In common with her consorts in the “Fighting Tenth”,
United also carried out her fair share of ‘special operations’, a case in point being the delivery of two C.O.P.P. teams to recce. a beach at Gela on the south coast of Sicily. The first Folbot was disembarked, with Lieutenant Philip Smith, R.N., and Lieutenant David Brand, R.N.V.R., who noted ‘soundings, bearings and distances’ over a period of two hours before returning to their rendezvous with United; alas, the submarine was nowhere to be seen. In the interim, while hanging around to pick-up the second C.O.P.P. team, a surfaced U-Boat had appeared on the scene: Roxburgh, unable to attack his foe for fear of compromising the C.O.P.P. teams, had to dive and make for base. As it transpired, the gallant Smith and Brand made it back to Malta, having paddled frantically for an entire day and night, prior to being picked up by an M.T.B.

In September 1943, after completing her 21st war patrol,
United was ordered home for a refit: Roxburgh, Hatherly and fellow decorated members of crew duly attended a Buckingham Palace investiture on 9 November 1943.

“Tapir” - ‘snap attack’ - Bar to D.S.M.

In the interim having served in the
Sealion in July-September 1944, Hatherly removed to John Roxburgh’s new command, the Tapir. After undergoing trials and a working-up period at Holy Loch, the newly launched Tapir undertook her first war patrol in early April 1945: what followed has been described as one of the finest ‘sub.-on-sub.’ encounters of the war, a model ‘snap attack’ ending in the destruction of the U-486 off Bergen at 0755 hours on the 12th.

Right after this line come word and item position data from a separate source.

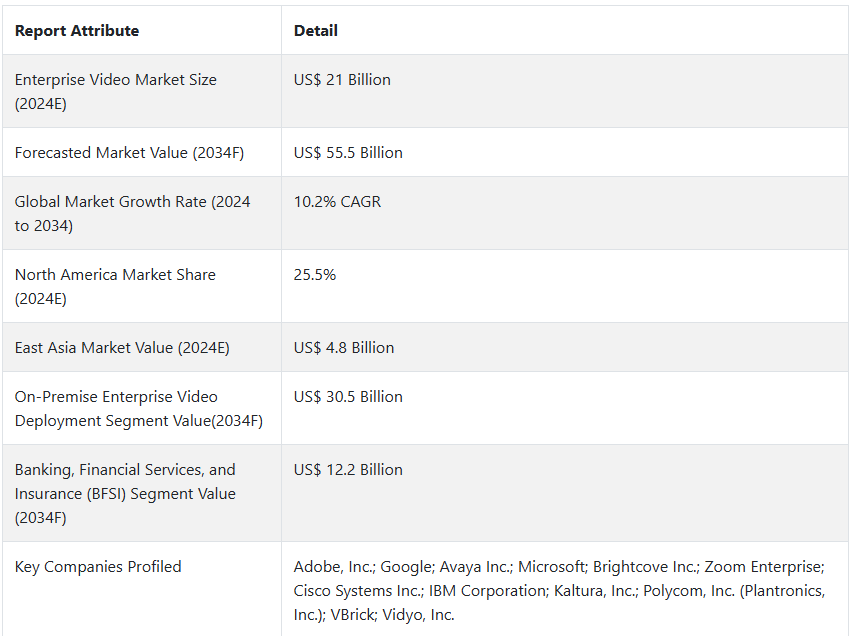This screenshot has width=851, height=636.
Task: Click the "25.5%" value
Action: [315, 275]
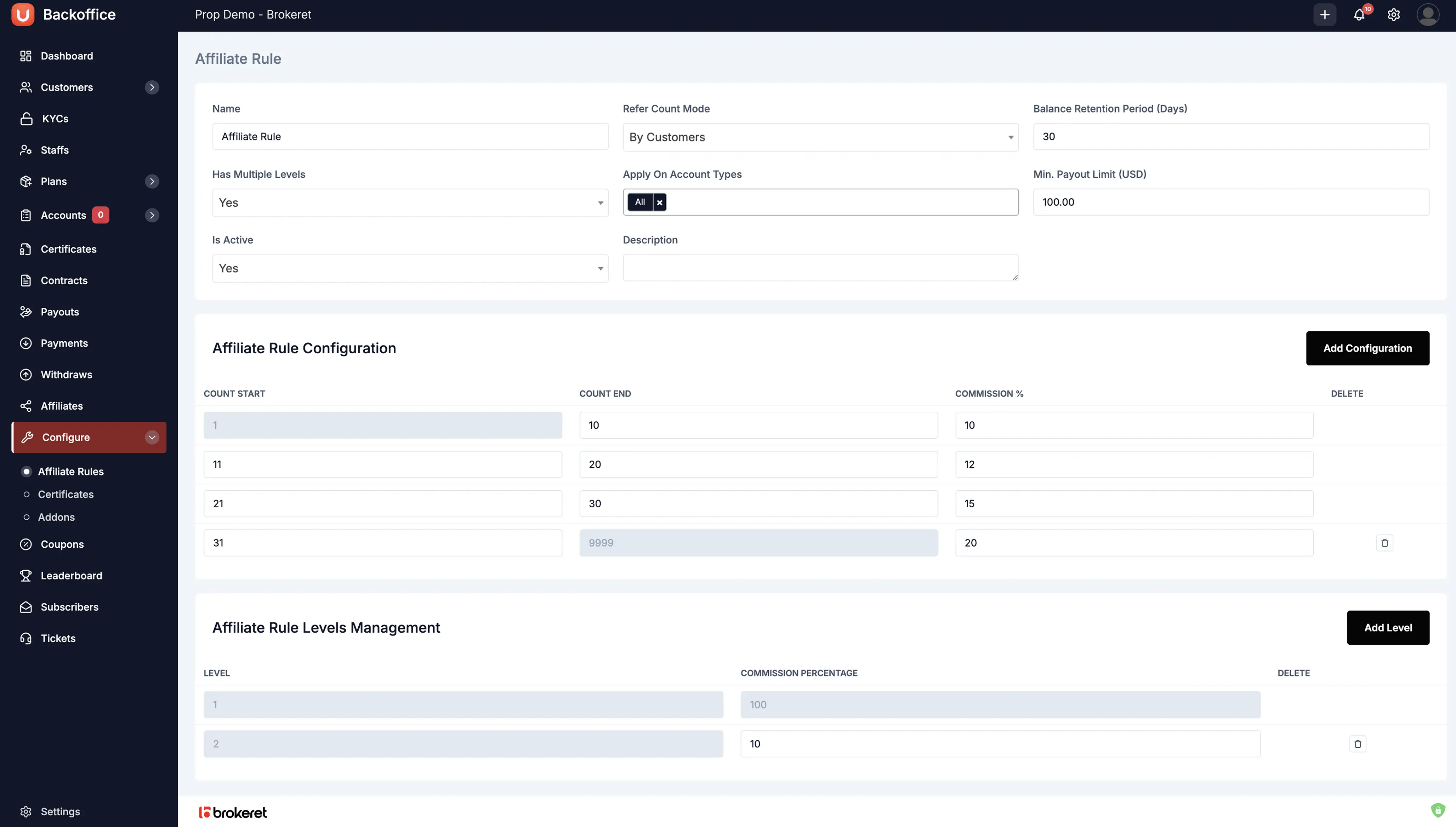Viewport: 1456px width, 827px height.
Task: Delete the level 2 commission row
Action: coord(1358,743)
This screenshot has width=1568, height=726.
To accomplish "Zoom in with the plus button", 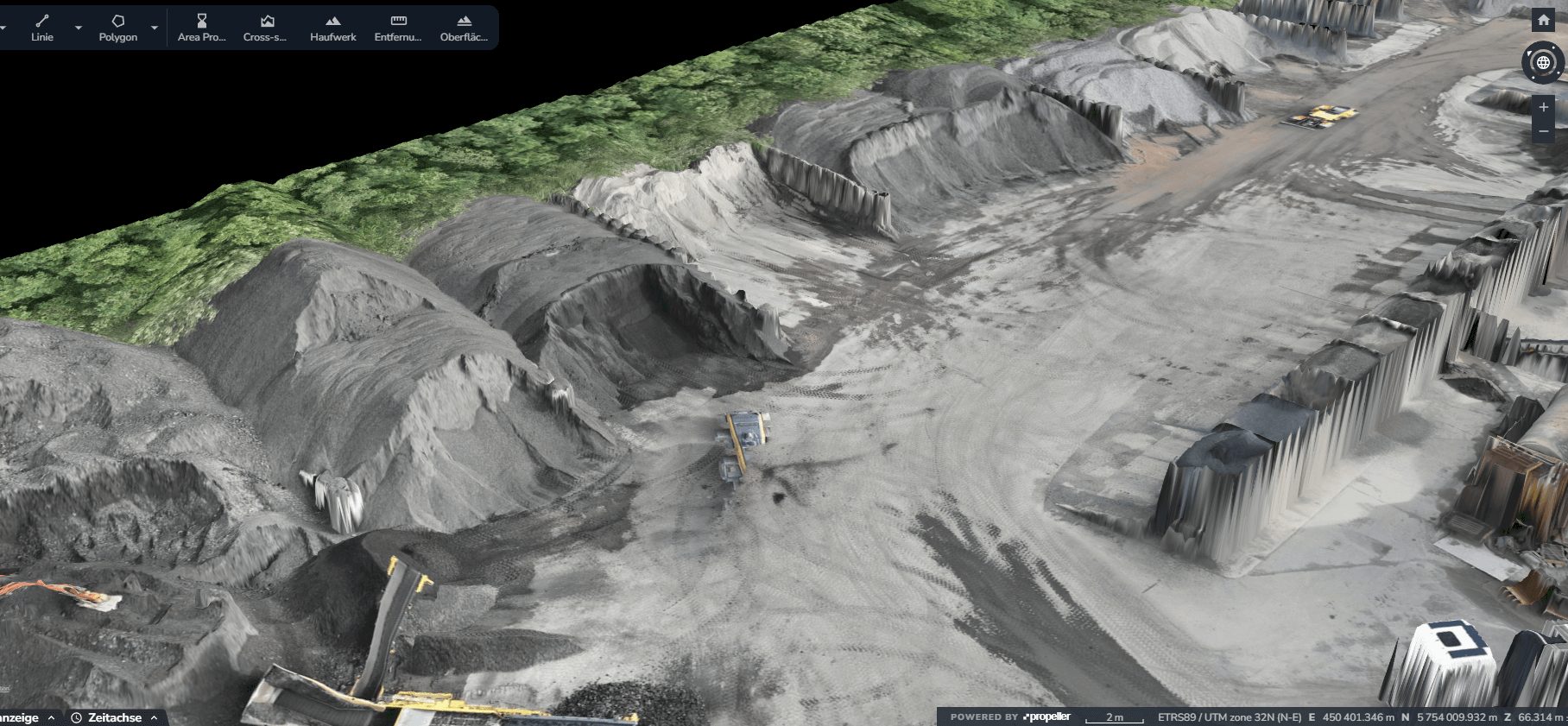I will tap(1543, 107).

A full account of this memorable encounter is to be found in
Submarines versus U-Boats, by Geoff Jones, but for the purposes of closing this chapter in Hatherly’s remarkable wartime career, the following Admiralty summary is quoted:

‘Eleven minutes after the Asdic Operator had reported diesel engines, during which time nothing could be seen through the periscope, the noises altered to those of a submarine’s main motors and it became apparent that a U-Boat was making, submerged, for the entrance of Fejeosen Fjord. Both H.M. submarine
Tapir and the U-Boat were too close to the entrance of the fjord to enable an attack from submerged to be carried out so the Commanding Officer rightly decided to remain at periscope depth in the hope that the U-Boat would surface before getting too far through the entrance. Nineteen minutes after the first report the Asdic Operator reported the U-Boat surfacing and, simultaneously, she was seen to do so. The Director Angle was almost on but some alteration had to be made before the torpedo tubes were brought to the ready, and three minutes after sighting a salvo was fired. One torpedo was seen to hit the target and the U-Boat literally exploded, bits being clearly observed flying through the air. This was a model attack in which the Commanding Officer, recently employed on the training of new Submarine Commanding Officers, put into effect the approved methods of submarine attack procedure which he had been endeavouring to impart to other ... ’

Hatherly - whose lightening work with the torpedo tubes was largely responsible for the the success of the attack - was awarded a Bar to his D.S.M. He remained in
Tapir until August 1946, including a stint of duty in the Pacific before V.J. Day., prior to departing the submarine service in the following year. he subsequently enrolled in the Royal Fleet Reserve.

Sold with two impressive photographs albums, covering the period 1935-45, the earliest images covering the recipient’s appointment in H.M.S.
Valiant and the Foxhound, the latter seeing service off Spain during the Civil War (a total of approximately 400 images); together with some 60 or so loose-leaf photographs, and a large quantity of photographic postcards, many of naval - and submarine - interest.